La sortie du nucléaire décidée l'an passé par Angela Merkel pourrait avoir un coût financier vertigineux

Une estimation très nettement supérieure à celles réalisées précédemment. Et qui témoigne des difficultés à évaluer l’impact financier d’une sortie du nucléaire

Mille sept cents milliards d’euros. C’est le montant astronomique de la facture dont Berlin s’acquittera au pire des cas pour avoir décidé de démanteler l’ensemble des centrales nucléaires du pays à l’horizon 2022, affirme la direction de Siemens. En septembre, la multinationale allemande a elle aussi décidé de faire une croix sur l’atome, et bien lui en a pris si l’on en croit son évaluation.

Si Siemens n’est évidemment pas l’Évangile, l’entreprise sait a priori de quoi elle parle. Aussi, quand le responsable de son département Énergie (et membre du directoire) Michael Süss confie à nos confrères de Reuters qu’elle a « calculé qu’il faudra investir de mille quatre cents à mille sept cents milliards d’euros dans le secteur de l’énergie allemand au cours des vingt années à venir » et que ledit investissement sera supporté « soit par la clientèle, soit par le contribuable », l’information ne peut que faire l’effet d’une bombe. Et donner du grain à moudre aux pro-atome – ou « nucléocrates », comme les surnomment leurs adversaires écologistes -, qui depuis l’accident de Fukushima en mars dernier ne cessent d’invoquer entre autres le prix financier d’un « sabordage nucléaire » pour justifier le maintien en activité des centrales, tout du moins celles que les experts jugent aptes.

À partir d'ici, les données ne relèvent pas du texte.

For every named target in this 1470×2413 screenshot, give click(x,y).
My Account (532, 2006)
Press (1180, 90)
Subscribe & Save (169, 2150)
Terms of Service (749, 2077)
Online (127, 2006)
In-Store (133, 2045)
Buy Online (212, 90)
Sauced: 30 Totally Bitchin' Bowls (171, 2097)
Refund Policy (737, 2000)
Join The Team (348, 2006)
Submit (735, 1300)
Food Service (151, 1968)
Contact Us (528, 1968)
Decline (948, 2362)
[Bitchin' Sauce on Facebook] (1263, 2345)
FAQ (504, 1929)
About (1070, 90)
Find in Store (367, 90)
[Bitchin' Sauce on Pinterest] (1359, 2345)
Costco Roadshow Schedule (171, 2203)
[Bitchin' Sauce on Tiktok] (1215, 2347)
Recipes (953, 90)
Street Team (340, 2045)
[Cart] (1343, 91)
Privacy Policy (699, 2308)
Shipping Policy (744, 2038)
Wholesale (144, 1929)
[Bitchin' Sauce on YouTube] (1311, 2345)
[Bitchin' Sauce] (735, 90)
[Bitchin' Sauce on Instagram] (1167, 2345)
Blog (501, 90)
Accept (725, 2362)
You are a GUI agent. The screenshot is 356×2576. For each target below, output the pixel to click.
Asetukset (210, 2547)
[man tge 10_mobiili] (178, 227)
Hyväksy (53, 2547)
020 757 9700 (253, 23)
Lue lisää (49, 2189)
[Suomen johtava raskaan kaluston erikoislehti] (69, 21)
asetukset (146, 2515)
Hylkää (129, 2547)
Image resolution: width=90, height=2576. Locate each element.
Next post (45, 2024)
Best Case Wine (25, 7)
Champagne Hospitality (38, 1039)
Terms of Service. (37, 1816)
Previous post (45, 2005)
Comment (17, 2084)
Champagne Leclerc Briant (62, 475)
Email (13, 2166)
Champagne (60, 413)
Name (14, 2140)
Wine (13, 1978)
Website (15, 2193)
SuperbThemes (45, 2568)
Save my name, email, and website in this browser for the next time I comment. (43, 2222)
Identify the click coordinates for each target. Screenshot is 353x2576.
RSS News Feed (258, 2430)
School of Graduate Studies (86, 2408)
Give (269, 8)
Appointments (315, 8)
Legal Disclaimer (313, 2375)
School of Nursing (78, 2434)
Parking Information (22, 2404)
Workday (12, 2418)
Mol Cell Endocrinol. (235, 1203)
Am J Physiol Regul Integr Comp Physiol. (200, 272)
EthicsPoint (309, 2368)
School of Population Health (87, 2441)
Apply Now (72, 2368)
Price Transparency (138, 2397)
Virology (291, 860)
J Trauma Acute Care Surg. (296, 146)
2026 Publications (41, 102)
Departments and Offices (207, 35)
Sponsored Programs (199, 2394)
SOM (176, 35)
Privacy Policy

Rappelons que l’électricien allemand RWE avait il y a quelques semaines évalué le coût d’une sortie du nucléaire entre deux cent cinquante et trois cents milliards d’euros, sans toutefois prendre tous les éléments en considération ni avancer de données temporelles. Siemens, elle, a intégré dans sa réflexion à la fois le remplacement des unités atomiques par d’autres moyens de production, l’aménagement et le réaménagement des réseaux ainsi que le démantèlement des centrales existantes. On accordera donc davantage de crédit à ses travaux qu’à ceux réalisés par l’opérateur.

Trois fois plus cher en France ?

Faut-il pour autant chiffrer le coût d’un arrêt des cinquante-huit réacteurs nucléaires que compte la France entre quatre mille deux cents et cinq mille cents milliards d’euros, étant entendu que l’atome a une part trois fois plus importante dans le bouquet énergétique hexagonal que dans le mix allemand ? Pas nécessairement si l’on en croit Colette Lewiner, directrice internationale du secteur Énergie et Utilities chez Capgemini, interrogée par nos confrères du Figaro la semaine dernière et qui souligne que, « d’un pays à l’autre, chaque politique énergétique sera différente ». « Dans le cas de la France, il faudrait évaluer précisément le poids financier de l’investissement dans des énergies de substitution et dans l’adaptation du réseau », explique-t-elle, tout en insistant sur la difficulté à « calculer exactement à une échéance précise le coût de la sortie du nucléaire » : « Le poste très important que représente le démantèlement des réacteurs varie très sensiblement en fonction de la stratégie de démantèlement et de la durée des opérations, qui peuvent courir sur plusieurs dizaines d’années ».

L’estimation de Siemens n’en demeure pas moins un coup dur pour les anti-nucléaire selon lesquels le statu quo énergétique serait aussi onéreux qu’une éviction de l’atome du panache énergétique. Même s’il faut attendre les résultats de l’audit de la Cour des Comptes sur le coût de la filière, qui seront rendus publics le 31 janvier prochain, il semble qu’il y ait vraiment de quoi douter de la véracité de cette allégation.